An economic show
Please, get serious…
Today, President Gloria Macapagal-Arroyo and her economic managers will tell members of the Manila Overseas Press Club and the Foreign Correspondents Association of the Philippines that the administration has undertaken and followed through on key reforms that have enhanced the Philippines’ attractiveness to foreign investors. While the Philippines is an attractive investment alternative for many investors, other observers believe the Arroyo administration comes up short on doing what it can, or should, to achieve the Philippines’ investment potential.
Some sobering investment data shows that the Philippines is struggling mightily to attract investment. According to the Bangko Sentral ng Pilipinas (BSP), foreign direct investment (FDI) in the first half of 2008 fell almost 60% to just $813 million from $1.93 million a year earlier. That’s especially alarming because the Philippines was the worst performing country in Asia Pacific for 2007 in terms of attracting FDI.
If circumstances don’t improve, a bad year for foreign investment is going to be followed by an even worse year. Indeed, BSP already forecasts full-year FDI will fall short of last year’s $2.7 billion by $100 million. Expect that forecast to be revised regularly, and probably downward. Portfolio investment is also expected to be two thirds lower than the originally anticipated $3.5 billion at $1.1 billion for the year.
According to the administration, the investment downturn is due to the global financial malaise brought on by the subprime debacle in the U.S. which continues to fell Main Street’s oldest and once mightiest investment banks. But if anything, that downturn should be helping spur investment in the Philippines by companies anxious to offshore and outsource manufacturing and business processes to lower costs.
And the Philippines is a perennial last-place performer in the competition for FDI. It has trailed every other nation in Southeast Asia in FDI except Laos and Cambodia since 2004. If reforms were taking hold, the Philippines would be gaining ground on its regional competitors. Instead, FDI has been flat for two years, and it is expected to be among the worst performers in the region again this year.
It wasn’t expected to be this way. According to the Department of Trade & Industry, committed investment in the first six months of 2008 jumped an eye-popping 270% compared to the year earlier. Close scrutiny of those commitments, however, shows that they were driven by anticipated investment in the energy sector; more specifically, in electricity generation and oil exploration.
Why haven’t those investments materialized? There are a number of factors involved, as it turns out. Administration moves to amend the 2001 Electric Power Industry Reform Act(EPIRA) has frightened investors who purchased generating assets from the National Power Corporation, or were planning to build new capacity, and are dismayed that the regulatory environment is shifting even before EPIRA is fully implemented. To make matters worse, Global Source economists Romeo Bernardo and Marie-Christine Tang, government is subsidizing electricity generation at state-owned plants, undermining the market and state investment in social services.

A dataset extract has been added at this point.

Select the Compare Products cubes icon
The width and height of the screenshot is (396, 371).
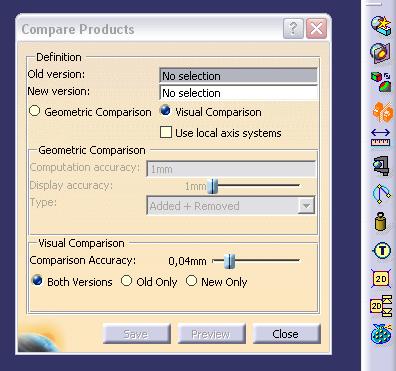coord(381,82)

The call to amend EPIRA is political, and being justified on the basis of high electricity prices. The Philippines has the second highest cost of electricity in Asia, twice the cost of electricity in Thailand, and more than twice the cost of electricity in Malaysia, China, and Indonesia. But how can electricity be so expensive when 65% of the fuel used to generate electricity is indigenous to the Philippines?
One of the principal reasons prior to rapid increases in the price of oil this year is income tax and royalties paid to government. Those costs make indigenous natural gas 500% more expensive than imported liquid natural gas. Geothermal energy is 1.5 to 3.5 times more expensive than imported diesel. If government wants to meaningfully addressing the high cost of electricity, the way to start bringing down prices is to adjust high royalties and taxes on indigenous sources of energy. It costs less to produce natural gas in the Philippines than in Thailand. But royalties and taxes on natural gas here are P1.46/kWh while in Thailand they are virtually non-existent.
Reducing royalties and taxes, however, would not make the Department of Finance (DOF) and multilateral financial institutions like the World Bank, which are concerned with fiscal policy issues, happy. These institutions are not investor friendly. DOF, with World Bank support, has persistently lobbied other executive departments and Congress to “rationalize” investor incentives with the aim of increasing taxes levied on investors. To do so would even further undermine Philippine competitiveness in attracting investment.
If government is serious about increasing foreign investment, then it should be serious about addressing investor concerns. Changing the rules, backtracking on reforms, and removing incentives are not the way to impress investors.